▶ EXERCISE BRIEF
From the entries that follow, list every line in which the string "computer" appears.

▶ TASK MATERIAL
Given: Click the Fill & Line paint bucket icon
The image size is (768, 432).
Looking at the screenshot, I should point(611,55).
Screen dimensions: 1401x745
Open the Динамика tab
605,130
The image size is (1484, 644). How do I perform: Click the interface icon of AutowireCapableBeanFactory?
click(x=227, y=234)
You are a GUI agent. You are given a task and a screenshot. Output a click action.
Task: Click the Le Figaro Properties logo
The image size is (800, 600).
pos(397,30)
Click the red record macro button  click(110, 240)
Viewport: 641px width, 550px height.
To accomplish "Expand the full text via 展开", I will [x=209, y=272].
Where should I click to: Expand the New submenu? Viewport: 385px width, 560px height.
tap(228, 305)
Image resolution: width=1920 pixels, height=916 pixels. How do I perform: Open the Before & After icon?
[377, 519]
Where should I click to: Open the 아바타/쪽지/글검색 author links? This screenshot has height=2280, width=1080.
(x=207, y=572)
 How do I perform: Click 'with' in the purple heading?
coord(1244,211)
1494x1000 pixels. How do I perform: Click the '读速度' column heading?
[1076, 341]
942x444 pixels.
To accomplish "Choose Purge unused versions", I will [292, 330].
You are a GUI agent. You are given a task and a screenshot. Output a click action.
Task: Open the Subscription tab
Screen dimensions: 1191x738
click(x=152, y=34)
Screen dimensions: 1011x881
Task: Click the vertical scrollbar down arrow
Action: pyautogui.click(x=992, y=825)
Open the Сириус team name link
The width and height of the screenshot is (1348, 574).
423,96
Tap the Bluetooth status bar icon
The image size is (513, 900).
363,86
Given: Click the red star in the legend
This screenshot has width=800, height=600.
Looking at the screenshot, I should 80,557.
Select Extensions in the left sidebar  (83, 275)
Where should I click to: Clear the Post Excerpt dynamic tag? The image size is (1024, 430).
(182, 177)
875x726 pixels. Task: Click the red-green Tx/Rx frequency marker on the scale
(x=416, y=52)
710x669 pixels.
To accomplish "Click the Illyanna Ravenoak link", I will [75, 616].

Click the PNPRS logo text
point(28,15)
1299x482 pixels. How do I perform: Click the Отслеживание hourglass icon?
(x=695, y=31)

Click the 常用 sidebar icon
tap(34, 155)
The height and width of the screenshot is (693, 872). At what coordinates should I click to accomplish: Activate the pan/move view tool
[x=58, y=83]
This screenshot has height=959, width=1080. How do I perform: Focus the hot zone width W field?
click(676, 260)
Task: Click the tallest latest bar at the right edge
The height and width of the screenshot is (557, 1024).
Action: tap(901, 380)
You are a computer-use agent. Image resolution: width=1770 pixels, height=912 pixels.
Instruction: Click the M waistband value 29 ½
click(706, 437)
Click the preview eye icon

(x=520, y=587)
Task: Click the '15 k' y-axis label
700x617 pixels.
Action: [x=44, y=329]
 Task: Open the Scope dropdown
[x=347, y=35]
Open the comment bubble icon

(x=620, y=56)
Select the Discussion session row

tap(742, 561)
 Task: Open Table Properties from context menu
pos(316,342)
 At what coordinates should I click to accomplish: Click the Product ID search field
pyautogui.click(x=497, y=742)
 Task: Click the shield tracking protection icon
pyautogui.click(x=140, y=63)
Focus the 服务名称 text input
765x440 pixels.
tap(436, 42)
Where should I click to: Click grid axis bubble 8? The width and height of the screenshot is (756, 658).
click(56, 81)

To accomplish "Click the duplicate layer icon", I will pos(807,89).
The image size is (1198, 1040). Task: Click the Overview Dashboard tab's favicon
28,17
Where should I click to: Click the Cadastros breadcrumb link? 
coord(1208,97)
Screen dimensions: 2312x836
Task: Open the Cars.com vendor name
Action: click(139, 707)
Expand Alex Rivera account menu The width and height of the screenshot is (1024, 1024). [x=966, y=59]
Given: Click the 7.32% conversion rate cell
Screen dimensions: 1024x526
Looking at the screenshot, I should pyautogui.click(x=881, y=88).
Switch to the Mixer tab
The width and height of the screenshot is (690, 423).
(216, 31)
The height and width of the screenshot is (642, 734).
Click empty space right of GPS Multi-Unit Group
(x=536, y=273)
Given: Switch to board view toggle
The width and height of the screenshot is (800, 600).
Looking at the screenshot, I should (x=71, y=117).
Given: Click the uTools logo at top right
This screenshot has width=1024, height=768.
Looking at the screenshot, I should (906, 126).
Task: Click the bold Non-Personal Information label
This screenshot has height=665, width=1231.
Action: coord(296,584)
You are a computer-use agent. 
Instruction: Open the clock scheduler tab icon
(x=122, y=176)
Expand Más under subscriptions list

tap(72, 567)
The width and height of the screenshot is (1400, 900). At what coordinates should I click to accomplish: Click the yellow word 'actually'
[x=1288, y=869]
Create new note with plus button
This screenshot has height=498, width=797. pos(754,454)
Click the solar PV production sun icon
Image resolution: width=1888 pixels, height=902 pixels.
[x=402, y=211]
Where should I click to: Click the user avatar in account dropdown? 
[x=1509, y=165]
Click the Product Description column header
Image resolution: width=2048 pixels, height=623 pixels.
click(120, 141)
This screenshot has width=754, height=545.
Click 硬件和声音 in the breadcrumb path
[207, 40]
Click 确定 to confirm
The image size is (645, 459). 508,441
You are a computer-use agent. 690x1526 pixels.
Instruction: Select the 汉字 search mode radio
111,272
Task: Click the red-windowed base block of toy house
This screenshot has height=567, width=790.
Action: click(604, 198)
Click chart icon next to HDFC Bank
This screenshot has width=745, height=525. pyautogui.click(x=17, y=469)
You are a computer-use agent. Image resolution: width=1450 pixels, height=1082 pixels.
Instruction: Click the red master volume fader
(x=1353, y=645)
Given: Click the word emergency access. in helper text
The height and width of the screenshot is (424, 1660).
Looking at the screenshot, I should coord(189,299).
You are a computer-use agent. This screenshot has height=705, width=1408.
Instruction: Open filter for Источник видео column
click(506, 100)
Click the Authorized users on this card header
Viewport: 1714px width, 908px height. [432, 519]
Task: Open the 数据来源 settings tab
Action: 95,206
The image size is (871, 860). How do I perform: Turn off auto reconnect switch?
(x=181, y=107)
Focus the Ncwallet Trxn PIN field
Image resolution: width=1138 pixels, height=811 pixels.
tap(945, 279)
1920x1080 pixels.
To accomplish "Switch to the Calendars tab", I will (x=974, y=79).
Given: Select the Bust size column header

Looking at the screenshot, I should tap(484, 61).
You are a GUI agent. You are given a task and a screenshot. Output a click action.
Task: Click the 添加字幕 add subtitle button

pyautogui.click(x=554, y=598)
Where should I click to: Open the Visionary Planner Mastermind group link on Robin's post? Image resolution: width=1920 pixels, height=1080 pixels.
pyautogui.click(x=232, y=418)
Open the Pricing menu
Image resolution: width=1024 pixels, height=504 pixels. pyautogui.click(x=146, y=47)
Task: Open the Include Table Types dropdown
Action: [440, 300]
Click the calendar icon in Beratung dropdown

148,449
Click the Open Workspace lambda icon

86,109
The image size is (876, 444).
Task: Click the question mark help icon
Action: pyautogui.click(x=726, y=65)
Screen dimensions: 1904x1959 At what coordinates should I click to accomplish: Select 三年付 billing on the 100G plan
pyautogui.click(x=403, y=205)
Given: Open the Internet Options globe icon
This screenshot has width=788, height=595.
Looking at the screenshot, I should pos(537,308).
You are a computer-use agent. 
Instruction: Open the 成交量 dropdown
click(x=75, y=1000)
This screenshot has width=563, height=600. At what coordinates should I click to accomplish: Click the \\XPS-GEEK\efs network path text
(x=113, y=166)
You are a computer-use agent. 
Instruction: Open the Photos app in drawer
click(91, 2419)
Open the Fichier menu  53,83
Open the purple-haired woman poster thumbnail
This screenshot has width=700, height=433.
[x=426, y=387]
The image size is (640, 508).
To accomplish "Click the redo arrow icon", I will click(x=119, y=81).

▶ THE COMPLETED TASK
You are a computer-use agent. Image resolution: width=1770 pixels, height=912 pixels.
You are a computer-use agent. 
You are a computer-use agent. 690x1526 pixels.
You are a computer-use agent. Image resolution: width=1450 pixels, height=1082 pixels.
You are a computer-use agent. This screenshot has height=705, width=1408.
You are a computer-use agent. 
You are a computer-use agent. 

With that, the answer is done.